Work in progress is invisible by default. Unless a team has an explicit WIP limit and enforces it, the number of items in progress grows until the team has more items started than they have team members.

The Cost of Too Much In Progress

The cost of high work in progress is cycle time. The more items are in progress simultaneously, the longer each item takes to complete. This is not an opinion. It is a mathematical property of queuing systems, well-documented in Lean manufacturing and confirmed empirically in software delivery teams.

Beyond cycle time:

Context switching taxes. Every item in progress requires context. Returning to partially-completed work requires rebuilding that context. Research consistently shows meaningful productivity loss from context switching between unrelated work streams.

Blocking compounds. When a blocked item cannot move forward, teams typically start something else. That new item may also hit a block. The team accumulates started-but-blocked work. The board becomes a record of things that are not getting done.

Integration complexity. Multiple items in progress means multiple items that will eventually need to integrate. The longer they are developed separately, the more integration complexity accumulates.

Visibility loss. When a team has twelve items in progress and four team members, it is not clear what the team is actually committed to delivering this sprint.

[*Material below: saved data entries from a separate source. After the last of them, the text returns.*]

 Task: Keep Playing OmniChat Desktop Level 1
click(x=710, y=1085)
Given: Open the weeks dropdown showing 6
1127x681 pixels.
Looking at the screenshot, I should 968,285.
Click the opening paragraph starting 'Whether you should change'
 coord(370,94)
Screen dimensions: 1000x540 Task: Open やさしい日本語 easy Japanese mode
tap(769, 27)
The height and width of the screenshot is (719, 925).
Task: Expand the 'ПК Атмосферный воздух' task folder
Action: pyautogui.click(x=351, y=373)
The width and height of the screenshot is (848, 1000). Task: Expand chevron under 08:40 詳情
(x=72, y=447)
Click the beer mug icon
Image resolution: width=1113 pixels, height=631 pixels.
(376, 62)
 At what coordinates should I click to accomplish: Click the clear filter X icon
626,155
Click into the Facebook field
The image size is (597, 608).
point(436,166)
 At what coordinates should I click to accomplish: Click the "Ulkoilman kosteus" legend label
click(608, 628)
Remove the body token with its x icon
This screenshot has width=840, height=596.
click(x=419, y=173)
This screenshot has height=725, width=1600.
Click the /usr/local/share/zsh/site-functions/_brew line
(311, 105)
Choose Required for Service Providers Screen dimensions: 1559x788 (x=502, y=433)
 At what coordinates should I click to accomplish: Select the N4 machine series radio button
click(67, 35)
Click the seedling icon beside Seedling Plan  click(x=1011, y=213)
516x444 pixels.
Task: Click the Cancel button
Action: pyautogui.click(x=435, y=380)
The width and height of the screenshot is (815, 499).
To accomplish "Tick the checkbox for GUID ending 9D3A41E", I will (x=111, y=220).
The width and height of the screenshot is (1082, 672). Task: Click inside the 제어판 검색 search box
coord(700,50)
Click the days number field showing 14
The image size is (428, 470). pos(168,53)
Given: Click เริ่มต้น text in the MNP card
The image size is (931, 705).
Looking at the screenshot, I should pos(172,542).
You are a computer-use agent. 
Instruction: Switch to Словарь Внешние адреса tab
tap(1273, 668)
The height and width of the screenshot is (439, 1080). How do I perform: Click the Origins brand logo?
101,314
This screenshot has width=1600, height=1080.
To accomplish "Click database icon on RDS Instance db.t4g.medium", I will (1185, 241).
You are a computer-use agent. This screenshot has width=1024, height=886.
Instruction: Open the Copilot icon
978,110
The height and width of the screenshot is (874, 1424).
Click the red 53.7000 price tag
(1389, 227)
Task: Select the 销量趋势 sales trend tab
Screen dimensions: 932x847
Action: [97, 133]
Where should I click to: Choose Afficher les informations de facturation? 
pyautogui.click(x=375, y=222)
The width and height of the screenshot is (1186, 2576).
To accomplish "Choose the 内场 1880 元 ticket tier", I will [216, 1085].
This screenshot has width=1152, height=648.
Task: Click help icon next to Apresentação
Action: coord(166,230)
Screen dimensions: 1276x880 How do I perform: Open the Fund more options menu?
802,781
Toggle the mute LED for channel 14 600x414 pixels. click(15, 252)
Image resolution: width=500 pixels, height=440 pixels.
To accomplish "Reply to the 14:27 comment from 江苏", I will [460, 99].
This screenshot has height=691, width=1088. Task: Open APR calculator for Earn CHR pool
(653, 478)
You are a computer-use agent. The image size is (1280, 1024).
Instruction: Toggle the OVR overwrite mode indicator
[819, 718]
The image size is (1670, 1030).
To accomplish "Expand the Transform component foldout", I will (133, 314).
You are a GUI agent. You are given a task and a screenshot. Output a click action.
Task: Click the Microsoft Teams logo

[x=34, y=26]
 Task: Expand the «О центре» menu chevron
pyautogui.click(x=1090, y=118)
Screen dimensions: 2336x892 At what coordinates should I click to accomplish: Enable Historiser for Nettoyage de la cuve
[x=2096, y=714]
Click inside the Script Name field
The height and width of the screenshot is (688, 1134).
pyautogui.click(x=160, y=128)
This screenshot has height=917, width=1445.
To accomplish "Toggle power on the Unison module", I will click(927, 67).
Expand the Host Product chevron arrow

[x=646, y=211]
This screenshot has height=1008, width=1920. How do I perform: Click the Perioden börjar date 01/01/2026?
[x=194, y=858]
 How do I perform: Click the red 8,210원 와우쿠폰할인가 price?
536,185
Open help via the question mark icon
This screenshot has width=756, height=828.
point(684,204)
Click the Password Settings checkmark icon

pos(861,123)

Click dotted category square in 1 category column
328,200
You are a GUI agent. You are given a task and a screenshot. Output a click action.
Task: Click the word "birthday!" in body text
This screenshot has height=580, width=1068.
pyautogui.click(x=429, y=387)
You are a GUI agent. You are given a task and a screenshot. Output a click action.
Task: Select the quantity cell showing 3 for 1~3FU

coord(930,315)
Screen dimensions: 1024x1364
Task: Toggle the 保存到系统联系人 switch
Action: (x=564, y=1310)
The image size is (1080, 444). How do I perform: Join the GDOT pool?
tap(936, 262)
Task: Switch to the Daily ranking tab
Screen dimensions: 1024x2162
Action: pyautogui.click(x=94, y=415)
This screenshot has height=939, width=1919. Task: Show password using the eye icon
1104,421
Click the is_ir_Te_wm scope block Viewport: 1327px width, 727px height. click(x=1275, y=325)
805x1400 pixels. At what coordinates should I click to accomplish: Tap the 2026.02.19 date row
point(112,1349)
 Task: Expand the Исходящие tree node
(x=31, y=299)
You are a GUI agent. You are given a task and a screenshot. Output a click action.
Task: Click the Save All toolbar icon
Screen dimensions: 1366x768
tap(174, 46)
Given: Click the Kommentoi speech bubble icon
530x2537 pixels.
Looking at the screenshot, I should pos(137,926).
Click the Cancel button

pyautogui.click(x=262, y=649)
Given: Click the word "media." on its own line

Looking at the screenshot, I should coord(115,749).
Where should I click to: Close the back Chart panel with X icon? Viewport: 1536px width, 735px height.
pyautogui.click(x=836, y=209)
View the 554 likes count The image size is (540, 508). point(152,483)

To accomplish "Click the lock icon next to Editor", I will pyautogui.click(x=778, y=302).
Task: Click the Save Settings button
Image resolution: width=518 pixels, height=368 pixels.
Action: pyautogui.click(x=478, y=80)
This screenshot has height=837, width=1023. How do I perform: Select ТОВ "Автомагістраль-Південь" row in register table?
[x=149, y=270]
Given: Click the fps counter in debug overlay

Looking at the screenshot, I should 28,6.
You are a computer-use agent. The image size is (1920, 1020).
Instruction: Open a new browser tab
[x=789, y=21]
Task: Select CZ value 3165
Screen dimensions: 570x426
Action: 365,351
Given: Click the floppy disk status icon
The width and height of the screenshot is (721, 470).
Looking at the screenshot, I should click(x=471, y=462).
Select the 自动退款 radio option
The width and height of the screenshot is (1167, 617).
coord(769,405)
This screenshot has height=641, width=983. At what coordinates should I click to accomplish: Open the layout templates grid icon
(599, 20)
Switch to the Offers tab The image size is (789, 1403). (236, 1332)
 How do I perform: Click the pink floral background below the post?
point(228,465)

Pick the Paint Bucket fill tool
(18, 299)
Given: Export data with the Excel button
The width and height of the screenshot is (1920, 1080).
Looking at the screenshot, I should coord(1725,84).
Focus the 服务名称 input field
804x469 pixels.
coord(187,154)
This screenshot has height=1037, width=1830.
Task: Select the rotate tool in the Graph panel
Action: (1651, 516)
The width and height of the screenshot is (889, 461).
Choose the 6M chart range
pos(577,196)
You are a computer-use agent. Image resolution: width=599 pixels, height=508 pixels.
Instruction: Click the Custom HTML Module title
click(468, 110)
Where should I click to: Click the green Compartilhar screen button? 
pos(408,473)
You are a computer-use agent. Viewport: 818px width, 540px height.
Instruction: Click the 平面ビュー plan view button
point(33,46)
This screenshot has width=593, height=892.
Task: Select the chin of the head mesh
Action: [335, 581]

What Finishing Actually Requires

Finishing requires choosing. Specifically, it requires choosing not to start a new item when the socially rewarding choice is to pick one up.

Practically:

Explicit WIP limits. Set a limit on the number of items in progress at any time. A common starting point is half the team size. One item per person is not a WIP limit -- it still allows everyone to have their own work stream. A team of six with a WIP limit of three has to coordinate who is working on what.

Definition of Done as a finishing gate. Use the Definition of Done as a signal that an item is genuinely complete, not just "done on our side." An item is not finished when it passes developer review. It is finished when it is deployed and the stakeholder can verify it works as expected.

Swarming on blockers. When an item is blocked, the default response should be to swarm on removing the block, not to start something else. The team's highest-leverage action when a high-priority item is blocked is usually to identify and remove the block, even if that means some team members are temporarily working on something outside their specialty.

Pull, not push. Team members pull the next highest-priority item when they have genuine capacity, rather than having items assigned to them at the beginning of the sprint. This creates natural sequencing toward completion.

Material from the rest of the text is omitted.